From 1890–1908, Democratic state legislatures in the South disenfranchised most blacks and many poor whites from voting by passing new constitutions or amendments, or other “Jim Crow” laws related to more restrictive electoral and voter registration and electoral rules. The Democratic Party essentially dominated the “Solid South” until the 1960s. As a result of the African-American Civil Rights Movement, the U.S. Congress, despite filibusters by the Democratic Party, passed laws in the mid–1960s to end segregation and enforce constitutional civil rights and voting rights.
After the mid-1960’s, the less racist the South got, the more Republican it became . . .
First black Senator and Representatives – All Republicans:
Sen. Hiram Rhodes Revels (R-MS), was born free in North Carolina. Revels served as an army chaplain for a black regiment during the Civil War and helped establish schools for the freedpeople. After the War, Revels moved to Mississippi. In 1869 the Mississippi legislature elected him to the United States Senate, in which he was the first African American member. After serving from February 1870 to March 1871, Revels continued his dedication to education.

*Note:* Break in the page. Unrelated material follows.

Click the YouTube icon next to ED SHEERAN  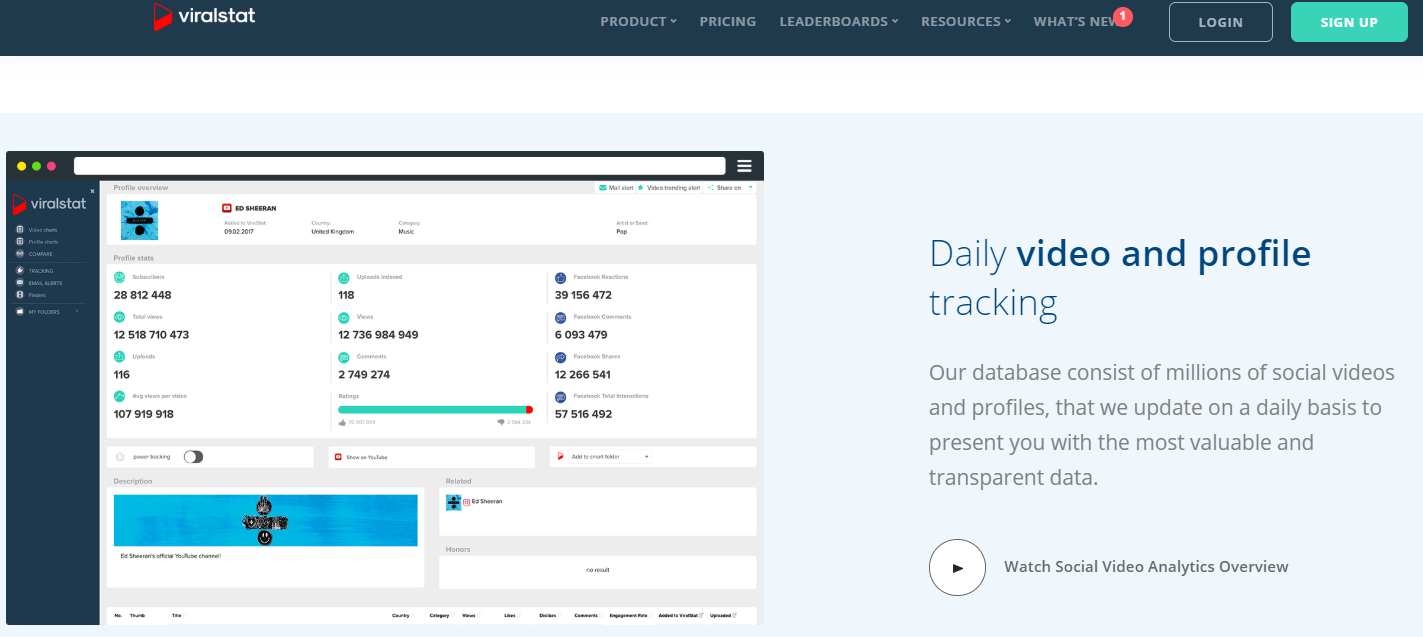[x=225, y=209]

Rep. Benjamin Sterling Turner (R-AL), was born a slave in 1825 in North Carolina. Turner moved to Alabama with his owner and was sold when he was twenty years old. During the Civil War, Turner raised enough money to purchase some property, and after emancipation he worked as a merchant and a farmer. In 1870, he successfully campaigned for an Alabama seat in the House of Representatives. He served one term in the Forty-second Congress, from 1871 to 1873.
Rep. Josiah Thomas Walls (R-FL), was born a slave in Winchester, Virginia, in 1842. In July 1863, in Philadelphia, he enlisted in the Third Infantry Regiment, United States Colored Troops. Discharged in October 1865 in Florida, he remained in that state. Walls was elected to represent Florida in Congress in 1870 but lost his seat early in 1873 when the candidate he had defeated successfully challenged his election. Walls had won an at-large seat in 1872, so he returned to Congress and won again in 1874, but early in 1876 he lost his seat once more as a result of another successful challenge to his election.
Also born into slavery in South Carolina, Rep. Joseph Rainey (R-SC), was the first African American to serve in the U.S. House of Representatives and was the first black man to preside over the House. While enslaved, Rainey worked as a barber in South Carolina and in Philadelphia where he married in 1859. During the Civil War, he worked for the Confederacy until 1862 when he and his wife escaped and went to Bermuda. After the war he and his family returned to Charleston. In 1870 he was elected to the House of Representatives to complete the term of a congressman the House had refused to seat. He was reelected three times and served until 1879.
Rep. Robert Brown Elliott (R-SC) was born in England. In 1867, Elliot moved to South Carolina, where he practiced law and entered State politics. Elliot was elected to Congress in 1870 and reelected two years later, serving from 1871 until he resigned in November 1874. While serving in Congress, Elliot advocated a bill that later became the Civil Rights Act of 1875.
Rep. Robert Carlos DeLarge (R-SC) was born to free parents in Aiken, South Carolina. De Large was elected to the House of Representatives and served from March 1871 until he lost his seat early in 1873 when the man he defeated successfully challenged the result of the election.
Rep. Jefferson Franklin Long (R-GA) was the second African American elected to the U.S. House of Representatives in 1870. He was born a slave in Knoxville, Georgia. Self-educated and trained as a tailor, he became a successful businessman in Macon, Georgia, once the Civil War had ended. After Georgia was readmitted into the Union in 1870, Jefferson Long was elected to fill a vacant seat in the House of Representatives. Long served in the House from January 16 to March 3, 1871. He was the first African American to speak on the House floor. Long did not run for reelection and returned to Macon, where he resumed his business career.